The Prime Minister has the right to do this, and he does it traditionally during the convention season of political parties in September. But this is the moment chosen and the duration of the suspension (five weeks) that are disputed by the opponents of a hard Brexit.

They see it as a maneuver to prevent MEPs from blocking a Brexit without an agreement, which the leader wants to implement if no compromise is found with the EU on the terms of the British exit. He defended himself, saying he wanted to prepare during this time his national policy program, after his arrival in late July.

For Finance Minister Sajid Javid, asked about the BBC, it is a "fair" decision allowing the executive to focus "on people's priorities." He will present his budget priorities on Wednesday.

– Political and Judicial Battle –

The anti-Brexit organization "Another Europe is Possible", at the origin of the demonstrations Saturday, called to protest "every day at 17:30 (16H30 GMT) in all cities of the country" from Monday.

But the battle against Parliament's suspension will also take place on the judicial and political fronts.

Parliament is back on Tuesday for a session announcing the most stormy. MEPs will try to legislate to prevent a "no deal" and a motion of censure is considered against the government, the majority of which in the House of Commons holds only one vote.

"We will do everything we can to prevent a Brexit without agreement," Labor leader Jeremy Corbyn, visiting Glasgow, Scotland, said on Saturday.
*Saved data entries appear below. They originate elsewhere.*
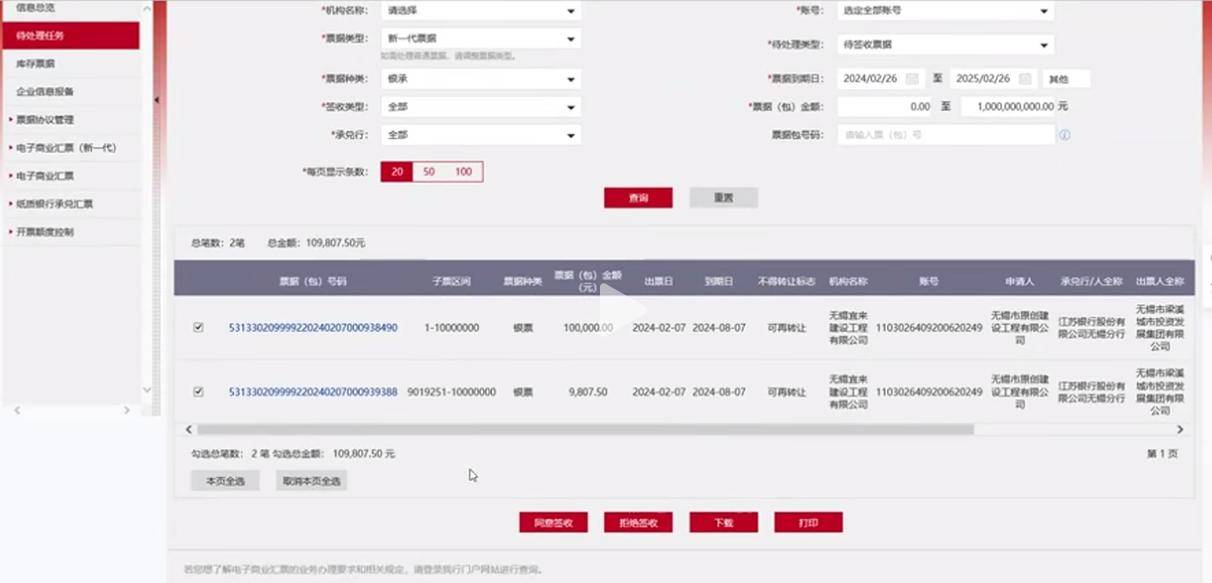Click the info icon beside 票据包号码 field
This screenshot has width=1212, height=583.
point(1065,135)
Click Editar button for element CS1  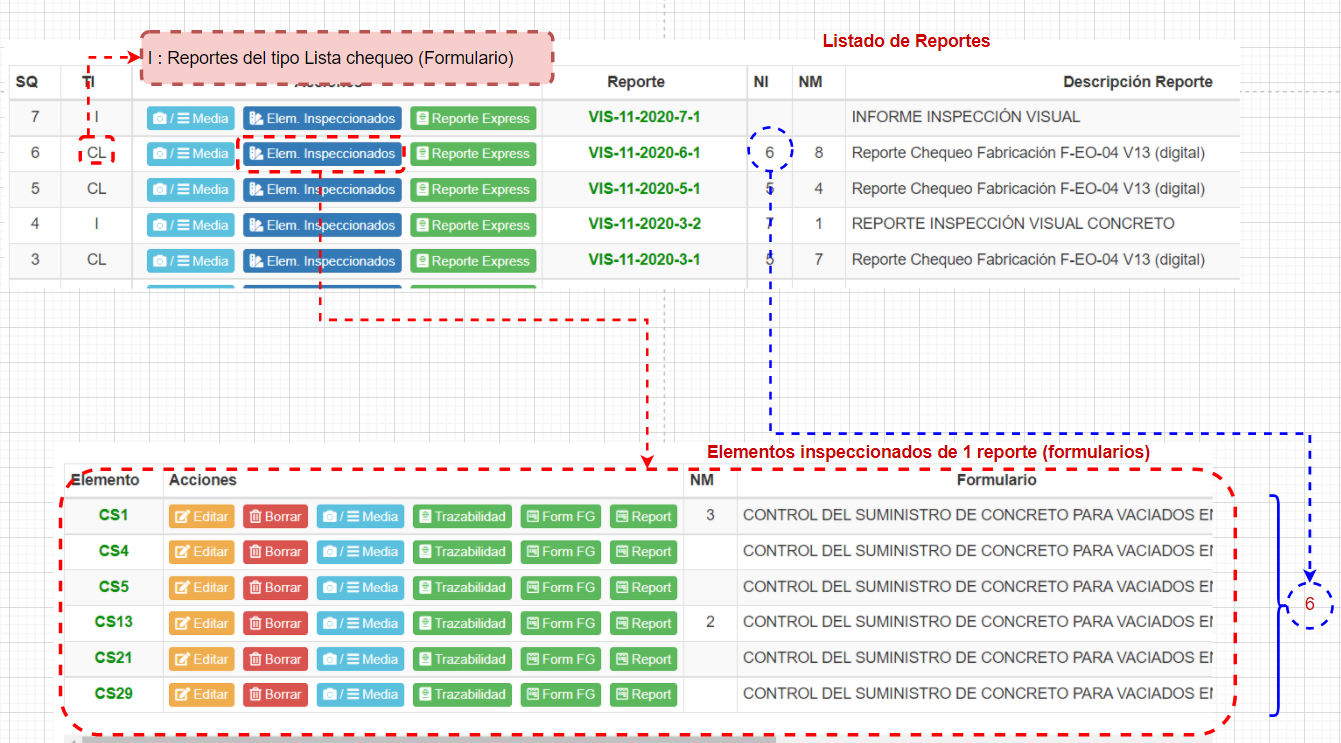201,516
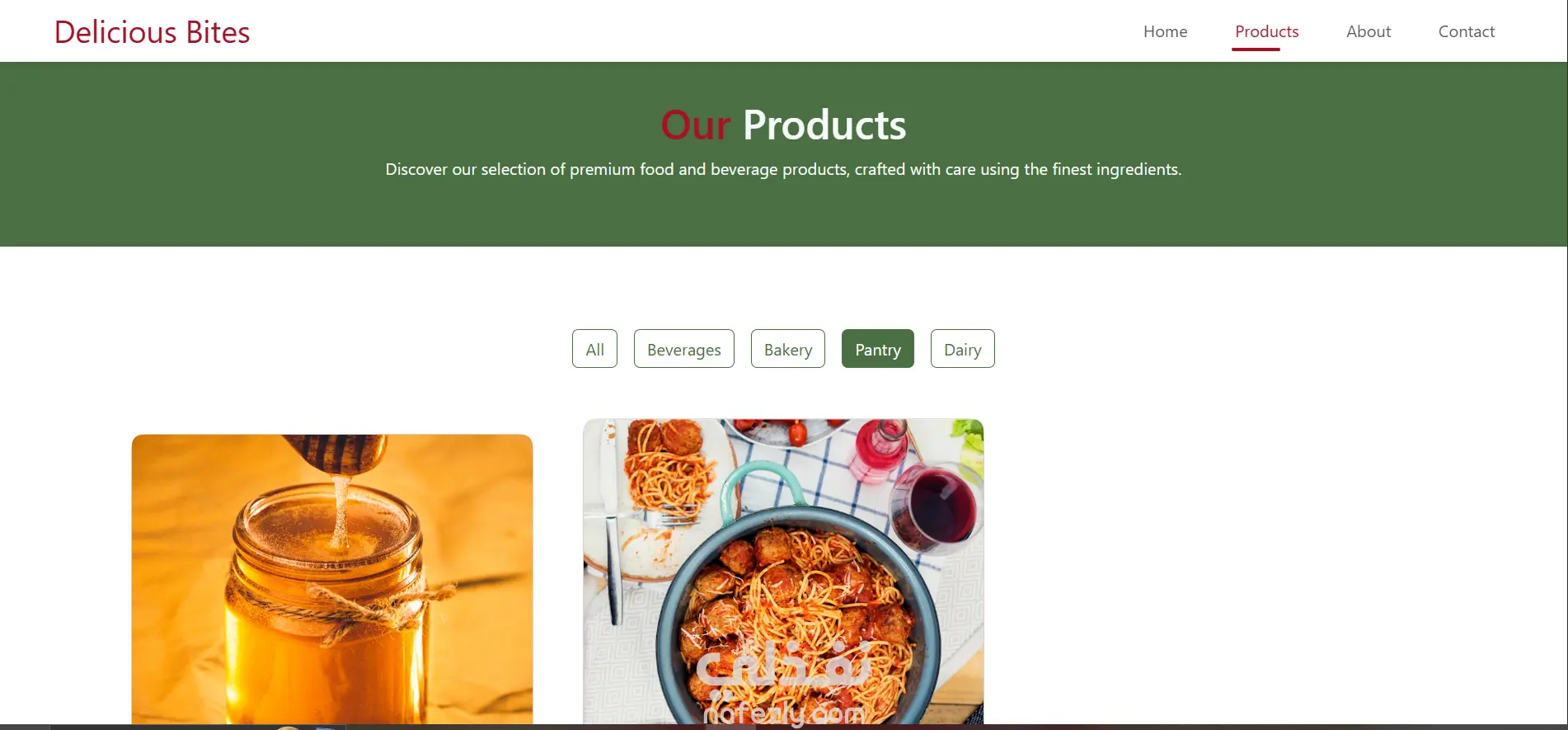1568x730 pixels.
Task: Click the white "Products" heading word
Action: [x=824, y=125]
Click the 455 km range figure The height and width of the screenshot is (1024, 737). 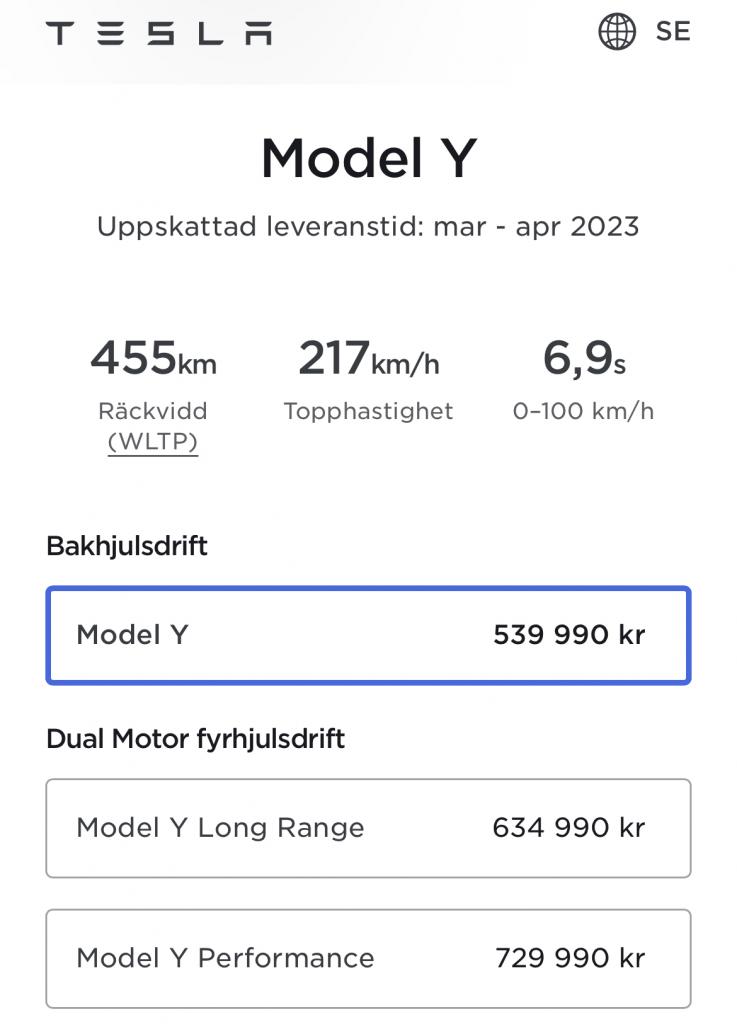coord(153,358)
Boris Johnson warned Friday against any attempt to block Brexit, saying it would hurt negotiations with Brussels. These will accelerate in September to try to resolve the issue of the Irish border after Brexit, the main point of contention.

On Tuesday, the highest civilian court in Scotland will consider the merits of a request from pro-European MPs to counter the suspension, after refusing to do so in the emergency on Friday.

Former Conservative Prime Minister John Major joined him in another lawsuit filed by anti-Brexit activist Gina Miller. The hearing is scheduled for September 5 in London.